**STATED EXERCISE A:**
Answer these questions from the Jones Act passage:
(i) In what year was the legislation passed that allows certain LNG carriers to be brought under U.S. flag?
(ii) How many LNG carriers could use this provision according to the International Gas Union?
(iii) For how many years would the President waive the Jones Act?
— start GIVEN PASSAGE —
There’s a very simple test for assessing whether a group represents a swamp-dwelling special interest: are they trying to reach into your pockets? In this case, we have the Jones Act lobby which favors federal intervention to reduce competition and force Americans to pay inflated prices for transportation services. On the other side, meanwhile, are opponents of the law who do not ask for a single dollar from the federal government and, in the case of Puerto Rico, merely seek the opportunity to purchase a U.S.-made product. Readers can decide for themselves which is more at home in the D.C. muck.

Paxton then gets into the meat of his argument:

These special interests claim there are no ships in the world authorized to carry LNG from the U.S. to Puerto Rico.  This is patently wrong.  Legislation passed in 1996 allows for LNG carriers built anywhere before that year to transport American LNG to Puerto Rico by being brought under U.S. flag.  There are more than 50 of these ships in service throughout the world today, and a number of them are not on long-term contracts.  They are not serving in the Jones Act trade because there is not yet a firm market.

The loophole to which Paxton refers is far less noteworthy than what he lets on. While there is some number of LNG carriers in the world theoretically able to take advantage of this provision (41 according to the International Gas Union and 37 per the Government Accountability Office), the law still requires these vessels to be U.S.-registered and U.S.-crewed. This has not happened, is unlikely to ever happen, and thus U.S. LNG still effectively remains off limits for Puerto Rico. 

Paxton continues:

If the President goes through with waiving the Jones Act for 10 years for the purposes of transporting LNG along our nation’s coasts and to Puerto Rico, then his will be the administration that undermines this long-standing American law and does irreparable damage to the all-American industry it supports.
— end GIVEN PASSAGE —
— start RECORDS FOR THE EXERCISE —
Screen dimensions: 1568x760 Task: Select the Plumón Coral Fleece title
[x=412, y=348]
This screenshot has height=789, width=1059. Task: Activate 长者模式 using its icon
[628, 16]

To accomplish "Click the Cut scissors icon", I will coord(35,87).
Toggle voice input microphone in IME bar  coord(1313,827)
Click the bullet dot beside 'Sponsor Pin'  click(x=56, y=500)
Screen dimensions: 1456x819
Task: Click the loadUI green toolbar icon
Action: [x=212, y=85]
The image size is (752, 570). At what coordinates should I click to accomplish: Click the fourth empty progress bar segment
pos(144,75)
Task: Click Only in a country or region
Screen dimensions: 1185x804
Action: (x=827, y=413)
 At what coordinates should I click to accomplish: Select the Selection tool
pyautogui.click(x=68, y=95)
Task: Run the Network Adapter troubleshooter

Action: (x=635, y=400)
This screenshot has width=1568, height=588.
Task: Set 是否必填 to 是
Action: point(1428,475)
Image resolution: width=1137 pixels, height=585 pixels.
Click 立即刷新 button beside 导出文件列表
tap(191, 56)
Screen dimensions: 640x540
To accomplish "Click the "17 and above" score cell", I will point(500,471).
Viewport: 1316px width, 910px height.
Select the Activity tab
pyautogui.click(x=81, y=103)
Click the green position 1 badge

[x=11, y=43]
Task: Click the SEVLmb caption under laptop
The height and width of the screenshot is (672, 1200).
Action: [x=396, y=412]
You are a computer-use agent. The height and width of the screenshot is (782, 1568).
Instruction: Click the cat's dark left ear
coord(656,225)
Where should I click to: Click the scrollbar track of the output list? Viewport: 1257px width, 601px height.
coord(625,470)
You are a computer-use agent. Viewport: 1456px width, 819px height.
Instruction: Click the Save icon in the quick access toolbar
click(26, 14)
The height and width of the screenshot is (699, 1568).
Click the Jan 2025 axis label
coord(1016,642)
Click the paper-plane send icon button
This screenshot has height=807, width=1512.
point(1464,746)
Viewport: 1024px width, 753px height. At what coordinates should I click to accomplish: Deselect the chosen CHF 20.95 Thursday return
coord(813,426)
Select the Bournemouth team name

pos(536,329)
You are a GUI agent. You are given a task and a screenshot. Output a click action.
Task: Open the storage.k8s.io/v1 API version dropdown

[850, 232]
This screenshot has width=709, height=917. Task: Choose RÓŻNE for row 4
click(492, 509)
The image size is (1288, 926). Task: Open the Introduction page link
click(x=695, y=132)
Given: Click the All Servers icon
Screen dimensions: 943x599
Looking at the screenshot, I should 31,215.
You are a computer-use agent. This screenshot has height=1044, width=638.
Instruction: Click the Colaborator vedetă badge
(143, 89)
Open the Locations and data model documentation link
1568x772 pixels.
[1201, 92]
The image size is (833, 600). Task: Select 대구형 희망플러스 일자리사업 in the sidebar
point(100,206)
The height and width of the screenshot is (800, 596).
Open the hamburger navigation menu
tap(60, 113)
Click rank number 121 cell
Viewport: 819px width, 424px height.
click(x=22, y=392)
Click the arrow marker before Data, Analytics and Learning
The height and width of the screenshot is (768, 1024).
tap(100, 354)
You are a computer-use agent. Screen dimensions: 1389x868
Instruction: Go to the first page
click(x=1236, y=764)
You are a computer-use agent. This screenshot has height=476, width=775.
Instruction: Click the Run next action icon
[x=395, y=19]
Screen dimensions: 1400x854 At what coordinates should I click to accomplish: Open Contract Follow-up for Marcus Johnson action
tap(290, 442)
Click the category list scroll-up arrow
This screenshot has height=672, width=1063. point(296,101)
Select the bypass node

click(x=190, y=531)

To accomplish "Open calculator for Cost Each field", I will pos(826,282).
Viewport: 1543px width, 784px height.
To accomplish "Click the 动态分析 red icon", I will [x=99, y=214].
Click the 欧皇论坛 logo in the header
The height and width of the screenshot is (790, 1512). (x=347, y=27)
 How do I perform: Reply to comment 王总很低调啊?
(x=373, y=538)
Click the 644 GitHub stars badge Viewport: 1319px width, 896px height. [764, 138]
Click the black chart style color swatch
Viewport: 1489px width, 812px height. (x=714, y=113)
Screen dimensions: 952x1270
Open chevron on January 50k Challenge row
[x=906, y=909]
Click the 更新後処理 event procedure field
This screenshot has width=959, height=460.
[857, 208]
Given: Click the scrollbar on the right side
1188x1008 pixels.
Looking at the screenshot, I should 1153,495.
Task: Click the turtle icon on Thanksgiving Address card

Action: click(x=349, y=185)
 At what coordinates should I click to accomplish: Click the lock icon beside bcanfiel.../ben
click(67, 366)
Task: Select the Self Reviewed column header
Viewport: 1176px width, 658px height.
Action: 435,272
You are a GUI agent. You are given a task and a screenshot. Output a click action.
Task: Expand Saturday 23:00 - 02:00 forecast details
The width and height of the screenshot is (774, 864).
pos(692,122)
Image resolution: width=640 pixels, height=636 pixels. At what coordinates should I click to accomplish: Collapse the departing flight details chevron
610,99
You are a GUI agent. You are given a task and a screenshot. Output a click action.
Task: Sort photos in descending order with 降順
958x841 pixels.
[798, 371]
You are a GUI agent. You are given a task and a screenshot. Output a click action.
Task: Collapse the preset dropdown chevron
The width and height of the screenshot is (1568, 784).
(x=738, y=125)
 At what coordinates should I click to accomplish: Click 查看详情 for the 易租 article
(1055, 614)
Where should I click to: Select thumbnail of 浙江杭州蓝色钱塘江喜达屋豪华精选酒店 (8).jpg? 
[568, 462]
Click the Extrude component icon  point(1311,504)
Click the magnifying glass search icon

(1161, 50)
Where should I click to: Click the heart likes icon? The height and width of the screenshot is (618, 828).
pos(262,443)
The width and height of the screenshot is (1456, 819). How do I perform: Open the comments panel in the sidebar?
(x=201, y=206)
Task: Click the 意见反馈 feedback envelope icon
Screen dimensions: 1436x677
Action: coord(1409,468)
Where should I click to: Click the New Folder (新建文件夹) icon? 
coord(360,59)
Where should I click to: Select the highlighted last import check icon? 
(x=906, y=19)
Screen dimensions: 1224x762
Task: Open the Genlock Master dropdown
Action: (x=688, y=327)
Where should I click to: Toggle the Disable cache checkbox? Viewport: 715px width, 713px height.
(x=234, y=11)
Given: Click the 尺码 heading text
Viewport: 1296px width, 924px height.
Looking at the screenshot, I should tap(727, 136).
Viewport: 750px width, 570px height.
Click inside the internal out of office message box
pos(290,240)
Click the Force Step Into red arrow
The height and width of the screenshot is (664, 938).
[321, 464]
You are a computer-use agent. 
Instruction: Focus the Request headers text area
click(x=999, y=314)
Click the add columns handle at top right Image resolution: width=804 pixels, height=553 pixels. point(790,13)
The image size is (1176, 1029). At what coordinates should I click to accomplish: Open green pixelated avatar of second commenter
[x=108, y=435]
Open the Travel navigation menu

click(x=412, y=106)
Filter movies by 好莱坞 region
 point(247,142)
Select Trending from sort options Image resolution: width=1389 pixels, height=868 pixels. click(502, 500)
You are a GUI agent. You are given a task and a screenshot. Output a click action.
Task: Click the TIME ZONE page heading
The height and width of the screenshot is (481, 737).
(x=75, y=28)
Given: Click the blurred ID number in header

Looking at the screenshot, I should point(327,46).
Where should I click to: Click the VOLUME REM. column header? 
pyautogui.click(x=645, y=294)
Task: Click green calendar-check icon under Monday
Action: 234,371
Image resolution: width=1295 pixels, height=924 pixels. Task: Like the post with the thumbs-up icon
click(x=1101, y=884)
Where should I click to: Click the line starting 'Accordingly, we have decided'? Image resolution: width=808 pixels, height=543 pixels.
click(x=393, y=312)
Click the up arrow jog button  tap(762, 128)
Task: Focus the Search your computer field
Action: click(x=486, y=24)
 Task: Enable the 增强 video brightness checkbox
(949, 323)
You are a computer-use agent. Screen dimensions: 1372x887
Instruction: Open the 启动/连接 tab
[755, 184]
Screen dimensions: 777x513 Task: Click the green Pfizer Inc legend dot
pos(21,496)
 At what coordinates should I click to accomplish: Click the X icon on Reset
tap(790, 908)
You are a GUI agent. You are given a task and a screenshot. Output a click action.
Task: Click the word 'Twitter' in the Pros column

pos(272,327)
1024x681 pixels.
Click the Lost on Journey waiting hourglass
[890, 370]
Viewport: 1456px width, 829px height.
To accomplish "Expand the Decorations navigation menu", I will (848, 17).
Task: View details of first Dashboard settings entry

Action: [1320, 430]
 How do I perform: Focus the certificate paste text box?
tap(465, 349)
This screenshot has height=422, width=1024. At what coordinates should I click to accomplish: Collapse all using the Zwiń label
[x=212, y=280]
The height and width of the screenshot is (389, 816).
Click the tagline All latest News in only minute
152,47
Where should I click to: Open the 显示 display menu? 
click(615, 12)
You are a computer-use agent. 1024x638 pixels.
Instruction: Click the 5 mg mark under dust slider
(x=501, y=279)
— end RECORDS FOR THE EXERCISE —
**STATED EXERCISE B:** Copy the records word for word, from the first line up to and including the line with "Action: point(1428,475)".

**FULL ANSWER A:**
(i) 1996
(ii) 41
(iii) 10 years

**FULL ANSWER B:**
Screen dimensions: 1568x760 Task: Select the Plumón Coral Fleece title
[x=412, y=348]
This screenshot has height=789, width=1059. Task: Activate 长者模式 using its icon
[628, 16]

To accomplish "Click the Cut scissors icon", I will coord(35,87).
Toggle voice input microphone in IME bar  coord(1313,827)
Click the bullet dot beside 'Sponsor Pin'  click(x=56, y=500)
Screen dimensions: 1456x819
Task: Click the loadUI green toolbar icon
Action: [x=212, y=85]
The image size is (752, 570). At what coordinates should I click to accomplish: Click the fourth empty progress bar segment
pos(144,75)
Task: Click Only in a country or region
Screen dimensions: 1185x804
Action: (x=827, y=413)
 At what coordinates should I click to accomplish: Select the Selection tool
pyautogui.click(x=68, y=95)
Task: Run the Network Adapter troubleshooter

Action: (x=635, y=400)
This screenshot has width=1568, height=588.
Task: Set 是否必填 to 是
Action: point(1428,475)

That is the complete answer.